“It’s the weird or unusual structure and behaviors of a material that makes it useful for a technological application,” said Ames Laboratory Chief Research Officer Duane Johnson. “So the questions become: How do we find those unusual structures and behaviors? How do we understand exactly how they happen? Better yet, how do we control them so we can use them?”
The answer lies in fully understanding what scientists call solid-to-solid phase transformations, changes of a structure of one solid phase into another under stress, heat, magnetic field, or other fields. School kids learn, for example, that water (liquid phase) transforms when heated to steam (gas phase). But a solid, like a metallic alloy, can have various structures exhibiting order or disorder depending on changes in temperature and pressure, still remain a solid, and display key changes in properties like shape memory, magnetism, or energy conversion.

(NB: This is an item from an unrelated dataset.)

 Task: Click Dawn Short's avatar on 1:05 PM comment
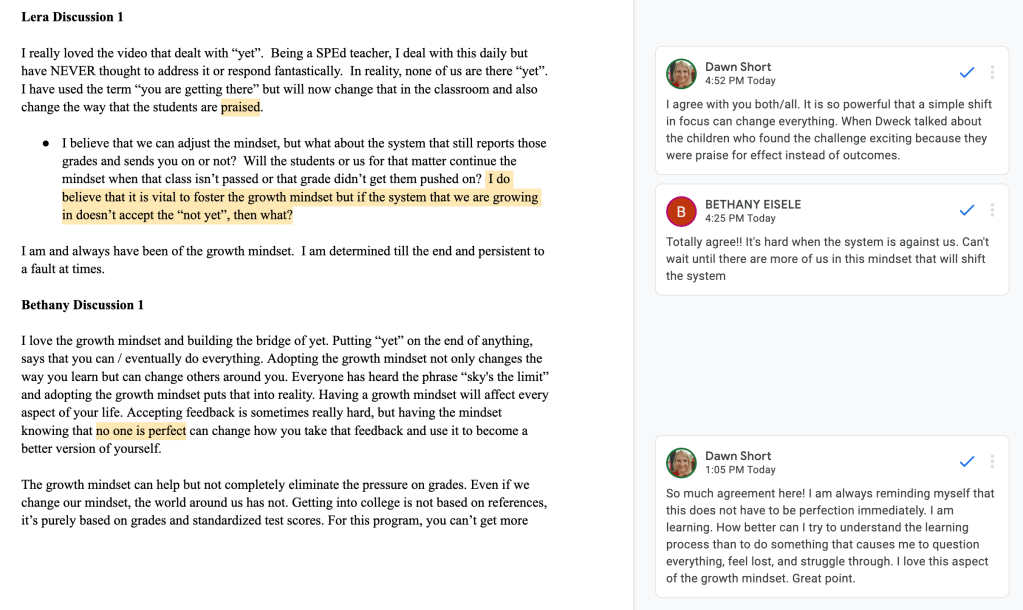tap(682, 462)
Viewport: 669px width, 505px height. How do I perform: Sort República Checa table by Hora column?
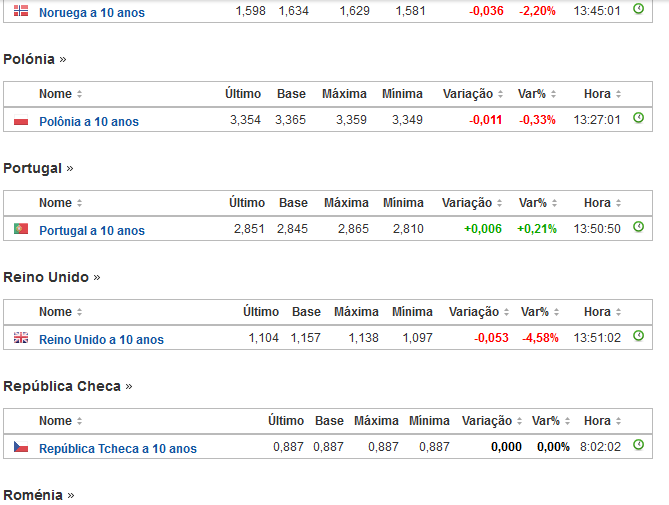tap(601, 421)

“Those solid-to-solid transformations are behind a lot of the special features we like and want in materials,” explained Johnson, who heads up the project, called Mapping and Manipulating Materials Phase Transformation Pathways. “They are behind things that are already familiar to us, like the expandable stents used in heart surgery and bendable eyeglass frames; but they are also for uses we’re still exploring, like energy-harvesting technologies and magnetic cooling.”
The computer codes are an advancement and adaptation of new and existing software, led in development by Johnson. One such code, called MECCA (Multiple-scattering Electronic-structure Code for Complex Alloys), is uniquely designed to tackle the complex problem of analyzing and predicting the atomic structural changes and behaviors of solids as they undergo phase transformations, and reveal why they do what they do to permit its control.
The program will assist and inform other ongoing materials research projects at Ames Laboratory, including ones with experimentalists on the hunt for new magnetic and high-entropy alloys, thermoelectrics, rare-earth magnets, and iron-arsenide superconductors.
“This theoretical method will become a key tool to guide the experimentalists to the compositions most likely to have unique capabilities, and to learn how to manipulate and control them for new applications,” Johnson said.